I was looking at the list of poker players in the Poker Hall of Fame and noticed that Sid Wyman was one of the first names on the list. Wasn't he also a part of the Jewish mafia and had points in some of the mobbed-up Strip casinos in those days? How'd he wind up in the Poker Hall of Fame?
Yes, Sidney Wyman was both a poker player and hotel-casino owner of joints with Mob connections.
According to Wikipedia, Sid Wyman was born in 1910 and according to Card Player magazine in its "Men of Action" series from a few years ago, Wyman "was one of the largest bookmakers in St.

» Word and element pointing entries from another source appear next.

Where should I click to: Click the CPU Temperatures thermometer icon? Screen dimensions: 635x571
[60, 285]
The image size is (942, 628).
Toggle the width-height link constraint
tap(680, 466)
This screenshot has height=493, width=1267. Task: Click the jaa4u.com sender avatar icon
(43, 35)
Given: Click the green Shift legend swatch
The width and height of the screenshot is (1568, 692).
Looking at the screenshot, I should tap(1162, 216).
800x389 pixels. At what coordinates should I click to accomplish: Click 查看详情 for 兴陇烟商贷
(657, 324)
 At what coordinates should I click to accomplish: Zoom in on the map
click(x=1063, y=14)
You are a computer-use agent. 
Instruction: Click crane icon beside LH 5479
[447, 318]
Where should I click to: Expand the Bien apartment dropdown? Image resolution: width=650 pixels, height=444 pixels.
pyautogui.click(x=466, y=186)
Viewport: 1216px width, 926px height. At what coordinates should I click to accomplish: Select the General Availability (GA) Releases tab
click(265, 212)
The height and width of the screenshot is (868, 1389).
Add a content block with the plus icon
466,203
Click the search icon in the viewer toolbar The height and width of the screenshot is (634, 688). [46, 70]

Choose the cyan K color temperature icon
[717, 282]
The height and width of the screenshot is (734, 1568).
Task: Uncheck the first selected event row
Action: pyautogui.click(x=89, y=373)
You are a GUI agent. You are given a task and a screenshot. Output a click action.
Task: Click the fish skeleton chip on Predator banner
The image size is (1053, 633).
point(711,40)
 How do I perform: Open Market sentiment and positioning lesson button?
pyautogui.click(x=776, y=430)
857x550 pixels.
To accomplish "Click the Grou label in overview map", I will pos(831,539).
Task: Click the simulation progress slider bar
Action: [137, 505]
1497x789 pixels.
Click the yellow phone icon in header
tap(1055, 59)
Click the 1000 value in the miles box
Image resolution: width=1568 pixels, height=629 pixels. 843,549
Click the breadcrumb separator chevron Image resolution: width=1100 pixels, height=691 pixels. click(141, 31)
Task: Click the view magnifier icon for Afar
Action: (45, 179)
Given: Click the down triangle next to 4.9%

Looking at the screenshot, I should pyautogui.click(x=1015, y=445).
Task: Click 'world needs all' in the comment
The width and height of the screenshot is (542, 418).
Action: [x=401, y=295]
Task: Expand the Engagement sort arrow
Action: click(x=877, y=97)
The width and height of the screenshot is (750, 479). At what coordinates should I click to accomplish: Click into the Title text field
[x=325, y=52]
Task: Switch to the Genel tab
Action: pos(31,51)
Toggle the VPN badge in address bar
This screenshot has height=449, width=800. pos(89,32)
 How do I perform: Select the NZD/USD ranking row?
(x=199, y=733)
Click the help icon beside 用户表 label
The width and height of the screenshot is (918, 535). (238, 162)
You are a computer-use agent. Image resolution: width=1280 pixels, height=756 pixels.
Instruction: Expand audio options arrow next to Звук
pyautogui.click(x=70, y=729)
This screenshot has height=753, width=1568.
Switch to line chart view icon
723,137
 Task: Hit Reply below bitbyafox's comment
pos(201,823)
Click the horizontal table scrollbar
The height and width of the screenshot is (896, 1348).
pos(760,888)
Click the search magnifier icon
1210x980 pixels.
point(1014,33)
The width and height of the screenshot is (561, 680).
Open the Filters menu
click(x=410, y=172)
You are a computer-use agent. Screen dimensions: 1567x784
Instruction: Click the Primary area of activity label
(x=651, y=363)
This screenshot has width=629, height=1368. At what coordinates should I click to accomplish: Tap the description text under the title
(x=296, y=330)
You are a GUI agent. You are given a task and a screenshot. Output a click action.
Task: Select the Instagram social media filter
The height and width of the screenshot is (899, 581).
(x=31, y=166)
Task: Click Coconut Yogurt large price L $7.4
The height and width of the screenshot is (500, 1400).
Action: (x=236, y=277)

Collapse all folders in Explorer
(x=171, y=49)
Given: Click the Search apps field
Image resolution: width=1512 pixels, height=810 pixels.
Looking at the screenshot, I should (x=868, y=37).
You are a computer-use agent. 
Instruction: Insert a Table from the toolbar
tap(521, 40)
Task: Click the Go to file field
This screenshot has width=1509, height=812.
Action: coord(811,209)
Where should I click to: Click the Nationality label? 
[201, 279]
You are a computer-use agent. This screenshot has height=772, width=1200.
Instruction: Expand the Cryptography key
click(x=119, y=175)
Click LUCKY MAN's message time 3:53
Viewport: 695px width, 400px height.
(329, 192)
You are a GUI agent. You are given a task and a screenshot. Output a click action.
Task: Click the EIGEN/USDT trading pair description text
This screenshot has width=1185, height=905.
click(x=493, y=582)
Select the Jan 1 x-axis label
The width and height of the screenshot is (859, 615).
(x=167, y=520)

Louis before moving to Vegas and becoming one of the greatest characters the town has ever known."
Wyman "had a head like a baked ham and when he laughed, all 260 pounds of him shook," the Card Player's Bob Pajich quoted Pulitzer-prize winning sportswriter Jim Murray from a 1963 profile.
Apparently, Wyman ran an illicit sports book and casino behind a front company in St. Louis that bronzed baby shoes. When the Gold Bronzing Company was busted by police in 1950 as part of a nationwide crackdown on gambling, Wyman was identified as "a current kingpin of the gambling fraternity" and made an appearance in front of the United States Senate Special Committee to Investigate Crime in Interstate Commerce convened by Senator Estes Kefauver. Pajich writes, "His attorney sitting next to him was none other than Morris Shenker, future Dune’s business partner and representative of the Teamsters’ Jimmy Hoffa and other shady characters. Thanks to his cooperation and his connections, the charges died on the vine and Wyman never even faced a jury."
In the meantime, he'd been shuttling back and forth between St. Louis and Las Vegas. His St. Louis gambling business had earned him so much money that when Wyman finally moved for good to Las Vegas in 1950, he had the wherewithal to invest in the Flamingo, the Sands (which opened in 1952), then the Riviera, Royal Nevada and Dunes (all of which opened in 1955). Pajich: "Five years from being arrested and he was a casino boss. Legit and loved."
Our old friend Barney Vinson, author of our books Casino Secrets and The Vegas Kid (a bargain at $5 each), plus Ask Barney!, Chipwrecked in Las Vegas, The Big Spin, and others, worked at the Dunes as a dice dealer and supervisor when it was still owned and operated by Wyman and here's what he has to say about him.
“At the Dunes, we had little owners and big owners. Some had only a few percentage points in the joint; they were little owners. When you passed them in the hall, you gave them a nod. Others had more percentage points; they were big owners. When you passed them in the hall, you gave them a smile. Sid Wyman had more percentage points than all the rest of them put together; he was the big big owner. When you passed him in the hall, you gave him one of your children.